Where does the string "with" occur in the records below? Copy every line that holds it.

Content starts

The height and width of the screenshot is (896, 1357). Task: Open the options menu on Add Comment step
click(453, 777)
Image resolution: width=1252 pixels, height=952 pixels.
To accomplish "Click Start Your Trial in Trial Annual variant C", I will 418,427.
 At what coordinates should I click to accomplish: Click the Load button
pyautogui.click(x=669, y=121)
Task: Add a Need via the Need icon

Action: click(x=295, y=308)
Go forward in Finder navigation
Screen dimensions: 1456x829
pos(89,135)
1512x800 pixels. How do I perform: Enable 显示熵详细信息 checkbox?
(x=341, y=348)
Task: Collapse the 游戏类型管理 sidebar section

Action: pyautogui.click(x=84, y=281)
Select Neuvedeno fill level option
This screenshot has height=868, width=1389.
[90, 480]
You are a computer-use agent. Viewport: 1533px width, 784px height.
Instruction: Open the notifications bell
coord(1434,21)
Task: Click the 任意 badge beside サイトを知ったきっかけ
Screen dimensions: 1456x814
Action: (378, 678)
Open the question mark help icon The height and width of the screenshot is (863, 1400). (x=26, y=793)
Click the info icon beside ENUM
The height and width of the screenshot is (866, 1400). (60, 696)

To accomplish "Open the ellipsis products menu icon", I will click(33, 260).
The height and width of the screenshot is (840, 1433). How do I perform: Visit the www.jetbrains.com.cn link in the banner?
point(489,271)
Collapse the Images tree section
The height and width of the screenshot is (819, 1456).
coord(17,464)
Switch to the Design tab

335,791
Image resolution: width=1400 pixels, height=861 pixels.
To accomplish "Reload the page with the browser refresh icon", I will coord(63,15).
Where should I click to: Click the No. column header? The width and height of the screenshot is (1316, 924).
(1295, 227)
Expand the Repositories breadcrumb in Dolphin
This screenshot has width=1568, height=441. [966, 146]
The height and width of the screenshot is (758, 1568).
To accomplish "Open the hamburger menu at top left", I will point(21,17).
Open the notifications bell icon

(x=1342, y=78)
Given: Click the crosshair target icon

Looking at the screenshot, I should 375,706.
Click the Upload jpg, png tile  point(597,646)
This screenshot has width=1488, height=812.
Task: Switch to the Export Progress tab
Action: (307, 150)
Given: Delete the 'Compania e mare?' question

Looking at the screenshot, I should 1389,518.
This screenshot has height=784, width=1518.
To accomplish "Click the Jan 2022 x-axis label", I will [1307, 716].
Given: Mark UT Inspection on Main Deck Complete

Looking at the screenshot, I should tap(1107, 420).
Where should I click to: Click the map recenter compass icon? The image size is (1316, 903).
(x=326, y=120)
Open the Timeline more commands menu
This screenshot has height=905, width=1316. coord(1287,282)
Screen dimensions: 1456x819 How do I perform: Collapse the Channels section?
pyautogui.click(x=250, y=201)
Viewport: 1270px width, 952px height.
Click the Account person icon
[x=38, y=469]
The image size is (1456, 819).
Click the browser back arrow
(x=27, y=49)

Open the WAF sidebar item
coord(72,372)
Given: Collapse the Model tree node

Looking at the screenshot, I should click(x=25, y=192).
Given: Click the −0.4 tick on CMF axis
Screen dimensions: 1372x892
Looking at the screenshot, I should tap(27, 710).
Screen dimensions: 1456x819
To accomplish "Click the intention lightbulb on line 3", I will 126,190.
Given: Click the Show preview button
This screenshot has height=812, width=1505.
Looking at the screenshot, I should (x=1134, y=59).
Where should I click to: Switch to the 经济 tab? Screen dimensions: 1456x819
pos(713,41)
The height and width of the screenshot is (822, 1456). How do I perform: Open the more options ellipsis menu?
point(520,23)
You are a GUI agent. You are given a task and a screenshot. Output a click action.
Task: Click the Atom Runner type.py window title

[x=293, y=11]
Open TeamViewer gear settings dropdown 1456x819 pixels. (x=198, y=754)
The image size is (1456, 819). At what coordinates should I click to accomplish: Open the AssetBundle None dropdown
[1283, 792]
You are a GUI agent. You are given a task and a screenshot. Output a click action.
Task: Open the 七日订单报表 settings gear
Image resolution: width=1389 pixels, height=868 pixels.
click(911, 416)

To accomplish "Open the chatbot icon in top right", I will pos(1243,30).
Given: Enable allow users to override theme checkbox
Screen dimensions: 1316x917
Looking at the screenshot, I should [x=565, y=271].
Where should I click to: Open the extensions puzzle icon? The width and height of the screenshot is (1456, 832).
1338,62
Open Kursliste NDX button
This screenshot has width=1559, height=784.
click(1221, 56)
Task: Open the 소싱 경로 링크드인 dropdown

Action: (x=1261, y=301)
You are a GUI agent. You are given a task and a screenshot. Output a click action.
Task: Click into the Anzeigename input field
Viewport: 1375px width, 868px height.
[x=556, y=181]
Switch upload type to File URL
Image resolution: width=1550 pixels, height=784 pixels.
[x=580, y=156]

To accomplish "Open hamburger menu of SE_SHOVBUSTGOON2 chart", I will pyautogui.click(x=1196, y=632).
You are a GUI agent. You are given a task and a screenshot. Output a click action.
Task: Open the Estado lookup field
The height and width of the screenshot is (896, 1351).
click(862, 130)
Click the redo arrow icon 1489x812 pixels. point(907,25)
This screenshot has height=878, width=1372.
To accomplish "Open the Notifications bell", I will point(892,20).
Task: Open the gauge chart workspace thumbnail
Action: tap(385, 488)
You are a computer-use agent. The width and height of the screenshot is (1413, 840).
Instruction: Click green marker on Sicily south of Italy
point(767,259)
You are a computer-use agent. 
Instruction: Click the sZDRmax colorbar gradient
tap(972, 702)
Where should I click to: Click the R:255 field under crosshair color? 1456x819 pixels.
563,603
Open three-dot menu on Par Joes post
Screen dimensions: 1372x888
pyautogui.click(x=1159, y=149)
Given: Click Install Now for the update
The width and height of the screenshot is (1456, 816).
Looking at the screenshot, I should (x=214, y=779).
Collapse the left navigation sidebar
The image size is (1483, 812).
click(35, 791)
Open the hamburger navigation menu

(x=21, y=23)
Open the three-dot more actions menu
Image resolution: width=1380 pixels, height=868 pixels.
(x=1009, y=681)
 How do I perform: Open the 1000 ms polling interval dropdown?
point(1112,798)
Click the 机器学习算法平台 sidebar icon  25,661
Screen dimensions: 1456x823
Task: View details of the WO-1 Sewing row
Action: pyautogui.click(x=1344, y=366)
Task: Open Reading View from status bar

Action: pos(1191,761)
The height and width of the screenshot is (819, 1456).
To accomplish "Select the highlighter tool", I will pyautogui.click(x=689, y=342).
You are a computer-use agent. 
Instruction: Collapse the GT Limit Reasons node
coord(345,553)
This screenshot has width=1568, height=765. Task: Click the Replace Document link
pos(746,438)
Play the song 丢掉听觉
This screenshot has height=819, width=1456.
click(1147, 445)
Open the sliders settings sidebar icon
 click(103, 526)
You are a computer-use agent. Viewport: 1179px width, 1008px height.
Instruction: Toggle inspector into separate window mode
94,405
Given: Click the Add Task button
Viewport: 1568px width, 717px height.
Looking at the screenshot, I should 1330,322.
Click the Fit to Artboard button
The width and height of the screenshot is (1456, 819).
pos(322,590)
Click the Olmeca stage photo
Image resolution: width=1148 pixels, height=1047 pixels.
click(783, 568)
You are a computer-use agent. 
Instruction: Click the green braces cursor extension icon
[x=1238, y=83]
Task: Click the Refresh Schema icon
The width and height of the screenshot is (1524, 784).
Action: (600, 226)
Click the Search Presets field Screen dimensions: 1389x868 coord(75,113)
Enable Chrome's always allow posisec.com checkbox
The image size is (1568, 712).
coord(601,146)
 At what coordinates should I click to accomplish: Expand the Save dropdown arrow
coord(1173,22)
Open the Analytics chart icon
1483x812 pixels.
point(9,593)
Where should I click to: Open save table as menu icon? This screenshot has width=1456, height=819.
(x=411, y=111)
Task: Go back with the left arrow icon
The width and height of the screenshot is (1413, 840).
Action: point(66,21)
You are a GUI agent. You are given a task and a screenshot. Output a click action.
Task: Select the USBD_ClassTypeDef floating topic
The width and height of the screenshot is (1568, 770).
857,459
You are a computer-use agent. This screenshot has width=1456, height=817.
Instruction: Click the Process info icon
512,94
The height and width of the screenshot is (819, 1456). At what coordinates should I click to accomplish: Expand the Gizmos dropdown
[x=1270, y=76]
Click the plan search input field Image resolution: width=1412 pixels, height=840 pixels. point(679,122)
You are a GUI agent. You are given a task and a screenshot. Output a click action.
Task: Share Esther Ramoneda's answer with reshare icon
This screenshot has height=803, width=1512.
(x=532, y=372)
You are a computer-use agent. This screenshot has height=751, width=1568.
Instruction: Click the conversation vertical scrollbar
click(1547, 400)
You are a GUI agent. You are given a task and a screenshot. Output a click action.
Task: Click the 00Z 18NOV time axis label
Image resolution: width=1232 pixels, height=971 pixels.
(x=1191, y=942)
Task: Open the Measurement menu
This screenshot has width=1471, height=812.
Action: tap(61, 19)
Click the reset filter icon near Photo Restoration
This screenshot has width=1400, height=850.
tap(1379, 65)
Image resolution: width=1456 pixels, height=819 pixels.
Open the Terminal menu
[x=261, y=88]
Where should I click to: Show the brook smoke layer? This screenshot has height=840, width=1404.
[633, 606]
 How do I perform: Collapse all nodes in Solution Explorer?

Content ends

EXERCISE RESULT –
To accomplish "Reload the page with the browser refresh icon", I will coord(63,15).
Task: Go back with the left arrow icon
Task: Share Esther Ramoneda's answer with reshare icon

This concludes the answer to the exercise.